Although the recent Security Council resolution condemning Israel—unlike those produced by other UN organs—has actual legal force, the next American president has the ability to limit its damage, as Abraham Sofaer argues:
[Donald Trump, once] president, can repudiate any international agreement. . . . He should thus inform the UN secretary-general before his first [required report on Resolution 2334] on March 23, 2017, that the U.S. repudiates the resolution—that the U.S. will veto any effort to enforce its conclusions. He should also seek legislation imposing trade sanctions on states that rely on the resolution to discriminate against Israel, as the U.S. did successfully against the Arab boycott.

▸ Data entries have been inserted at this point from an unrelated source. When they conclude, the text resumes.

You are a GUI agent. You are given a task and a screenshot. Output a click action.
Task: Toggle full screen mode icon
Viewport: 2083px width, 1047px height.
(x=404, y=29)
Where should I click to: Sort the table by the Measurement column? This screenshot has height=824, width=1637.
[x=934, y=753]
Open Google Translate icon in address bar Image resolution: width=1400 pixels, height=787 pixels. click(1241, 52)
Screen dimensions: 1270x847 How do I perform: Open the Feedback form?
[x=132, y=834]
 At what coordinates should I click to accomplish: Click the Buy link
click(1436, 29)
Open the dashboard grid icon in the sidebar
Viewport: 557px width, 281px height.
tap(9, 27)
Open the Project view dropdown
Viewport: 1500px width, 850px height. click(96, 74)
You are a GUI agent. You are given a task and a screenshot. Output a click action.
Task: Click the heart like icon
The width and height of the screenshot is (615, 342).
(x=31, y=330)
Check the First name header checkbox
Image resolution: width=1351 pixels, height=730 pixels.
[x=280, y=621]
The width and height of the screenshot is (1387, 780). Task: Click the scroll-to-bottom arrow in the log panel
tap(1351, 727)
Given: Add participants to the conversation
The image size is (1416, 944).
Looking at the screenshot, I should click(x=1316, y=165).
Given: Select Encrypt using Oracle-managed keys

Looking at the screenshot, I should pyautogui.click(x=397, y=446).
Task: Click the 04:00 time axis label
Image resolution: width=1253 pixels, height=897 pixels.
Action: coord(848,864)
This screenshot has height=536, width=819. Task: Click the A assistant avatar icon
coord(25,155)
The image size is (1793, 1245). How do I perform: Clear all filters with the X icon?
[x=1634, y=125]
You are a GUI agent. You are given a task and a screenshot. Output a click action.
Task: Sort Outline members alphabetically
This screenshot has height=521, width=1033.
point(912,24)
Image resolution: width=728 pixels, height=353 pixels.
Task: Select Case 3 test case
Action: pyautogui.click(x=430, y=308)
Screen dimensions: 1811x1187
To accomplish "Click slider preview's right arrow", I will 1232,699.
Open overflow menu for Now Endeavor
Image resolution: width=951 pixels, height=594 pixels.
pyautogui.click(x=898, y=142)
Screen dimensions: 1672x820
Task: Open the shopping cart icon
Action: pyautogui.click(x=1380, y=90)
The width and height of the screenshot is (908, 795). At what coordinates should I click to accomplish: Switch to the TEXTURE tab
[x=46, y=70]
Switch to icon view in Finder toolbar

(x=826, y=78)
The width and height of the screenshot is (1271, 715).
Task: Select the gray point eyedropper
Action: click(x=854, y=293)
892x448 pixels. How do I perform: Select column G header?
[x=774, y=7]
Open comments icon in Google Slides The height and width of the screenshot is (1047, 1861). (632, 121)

Sofaer also refutes the claim of Obama administration officials, and their defenders in the media, who insist that the American decision not to veto the resolution is consistent with established policy:
Ambassador Samantha Power claimed U.S. presidents [including Ronald Reagan] have all been against expanding settlements. But no administration has ever supported calling all Israeli settlements “flagrant violations of international law,” not even the Obama administration, which vetoed a similar resolution in 2011.
President Reagan regarded the settlements as “legal,” and most other presidents have refrained from relying on inapposite principles of international law, shunning such ineffective hectoring. No administration has ever claimed Israel, as an “occupying power” during “war” must treat Palestine as a state. . . .
The abstention, in short, was a shameful act openly touted as punishment for Israel’s failure to abide by a U.S. policy that set back the prospects of peace. The Trump administration must repudiate Resolution 2334 in order to preserve the possibility of a two-state solution, by recognizing that Israel’s settlements are not an obstacle to peace if peace were genuinely pursued.